- _Problem details_
Repeat the entries below exactly. Begin with the first line and end with the line that contains "Events (25, 2019)".

- _Provided records_
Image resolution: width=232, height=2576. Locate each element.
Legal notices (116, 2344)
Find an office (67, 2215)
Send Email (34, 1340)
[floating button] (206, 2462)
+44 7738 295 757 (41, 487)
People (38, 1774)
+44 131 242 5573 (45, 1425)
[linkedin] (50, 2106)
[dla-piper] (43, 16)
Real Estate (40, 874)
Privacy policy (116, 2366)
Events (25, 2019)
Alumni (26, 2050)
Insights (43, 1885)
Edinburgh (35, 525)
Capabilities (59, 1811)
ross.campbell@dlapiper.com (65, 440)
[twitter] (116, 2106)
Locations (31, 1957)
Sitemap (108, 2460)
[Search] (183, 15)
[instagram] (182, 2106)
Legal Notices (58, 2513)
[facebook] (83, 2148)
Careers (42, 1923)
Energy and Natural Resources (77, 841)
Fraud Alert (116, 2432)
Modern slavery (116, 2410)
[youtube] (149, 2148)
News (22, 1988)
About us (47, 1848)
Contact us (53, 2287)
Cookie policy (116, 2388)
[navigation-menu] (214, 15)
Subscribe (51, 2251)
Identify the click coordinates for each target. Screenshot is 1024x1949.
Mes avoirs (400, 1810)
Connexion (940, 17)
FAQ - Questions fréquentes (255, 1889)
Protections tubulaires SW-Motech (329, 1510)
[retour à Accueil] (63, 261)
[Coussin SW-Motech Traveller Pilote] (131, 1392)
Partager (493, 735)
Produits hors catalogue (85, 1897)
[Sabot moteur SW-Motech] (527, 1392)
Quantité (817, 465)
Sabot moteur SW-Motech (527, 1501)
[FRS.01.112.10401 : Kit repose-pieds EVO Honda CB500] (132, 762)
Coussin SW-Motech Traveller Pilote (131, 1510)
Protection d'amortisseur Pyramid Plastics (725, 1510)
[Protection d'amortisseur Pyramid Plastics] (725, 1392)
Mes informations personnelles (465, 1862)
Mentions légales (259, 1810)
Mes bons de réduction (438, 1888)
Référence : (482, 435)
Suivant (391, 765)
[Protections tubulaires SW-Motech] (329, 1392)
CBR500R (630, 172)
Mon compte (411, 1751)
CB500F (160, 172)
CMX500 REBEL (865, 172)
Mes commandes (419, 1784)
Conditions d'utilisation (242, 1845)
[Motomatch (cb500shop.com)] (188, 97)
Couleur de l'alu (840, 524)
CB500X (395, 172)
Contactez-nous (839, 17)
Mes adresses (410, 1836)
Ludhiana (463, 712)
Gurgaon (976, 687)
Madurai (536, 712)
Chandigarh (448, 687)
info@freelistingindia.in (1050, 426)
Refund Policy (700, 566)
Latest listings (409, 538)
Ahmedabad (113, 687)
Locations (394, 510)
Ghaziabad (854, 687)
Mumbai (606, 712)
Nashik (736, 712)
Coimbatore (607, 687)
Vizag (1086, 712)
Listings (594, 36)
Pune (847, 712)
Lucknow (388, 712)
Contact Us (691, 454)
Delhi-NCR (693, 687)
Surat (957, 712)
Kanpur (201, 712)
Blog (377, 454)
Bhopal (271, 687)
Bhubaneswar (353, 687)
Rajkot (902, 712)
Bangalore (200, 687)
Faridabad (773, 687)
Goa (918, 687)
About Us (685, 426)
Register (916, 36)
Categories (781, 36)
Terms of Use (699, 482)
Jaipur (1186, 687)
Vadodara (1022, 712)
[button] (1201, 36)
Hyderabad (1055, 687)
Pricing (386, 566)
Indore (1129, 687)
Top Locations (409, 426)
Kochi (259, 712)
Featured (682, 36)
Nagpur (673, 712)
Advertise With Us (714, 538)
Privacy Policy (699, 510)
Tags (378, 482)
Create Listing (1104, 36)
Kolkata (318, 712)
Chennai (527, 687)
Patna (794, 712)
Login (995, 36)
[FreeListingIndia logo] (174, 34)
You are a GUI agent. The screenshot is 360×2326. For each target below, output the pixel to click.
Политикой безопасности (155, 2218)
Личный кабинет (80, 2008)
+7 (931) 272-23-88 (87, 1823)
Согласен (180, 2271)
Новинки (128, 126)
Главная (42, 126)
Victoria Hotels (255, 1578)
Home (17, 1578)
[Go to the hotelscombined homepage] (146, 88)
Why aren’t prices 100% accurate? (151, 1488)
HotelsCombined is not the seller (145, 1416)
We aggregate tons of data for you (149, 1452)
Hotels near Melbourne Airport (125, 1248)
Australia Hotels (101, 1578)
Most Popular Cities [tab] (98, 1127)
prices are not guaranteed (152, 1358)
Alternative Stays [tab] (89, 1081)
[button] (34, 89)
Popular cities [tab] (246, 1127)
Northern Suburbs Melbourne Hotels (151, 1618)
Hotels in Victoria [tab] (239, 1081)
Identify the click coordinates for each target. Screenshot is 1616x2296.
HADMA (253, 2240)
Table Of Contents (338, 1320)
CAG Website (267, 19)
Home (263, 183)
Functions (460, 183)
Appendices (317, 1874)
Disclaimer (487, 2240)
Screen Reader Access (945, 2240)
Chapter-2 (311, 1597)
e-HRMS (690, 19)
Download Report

- _Solution to this exercise_
Image resolution: width=232, height=2576. Locate each element.
Legal notices (116, 2344)
Find an office (67, 2215)
Send Email (34, 1340)
[floating button] (206, 2462)
+44 7738 295 757 (41, 487)
People (38, 1774)
+44 131 242 5573 (45, 1425)
[linkedin] (50, 2106)
[dla-piper] (43, 16)
Real Estate (40, 874)
Privacy policy (116, 2366)
Events (25, 2019)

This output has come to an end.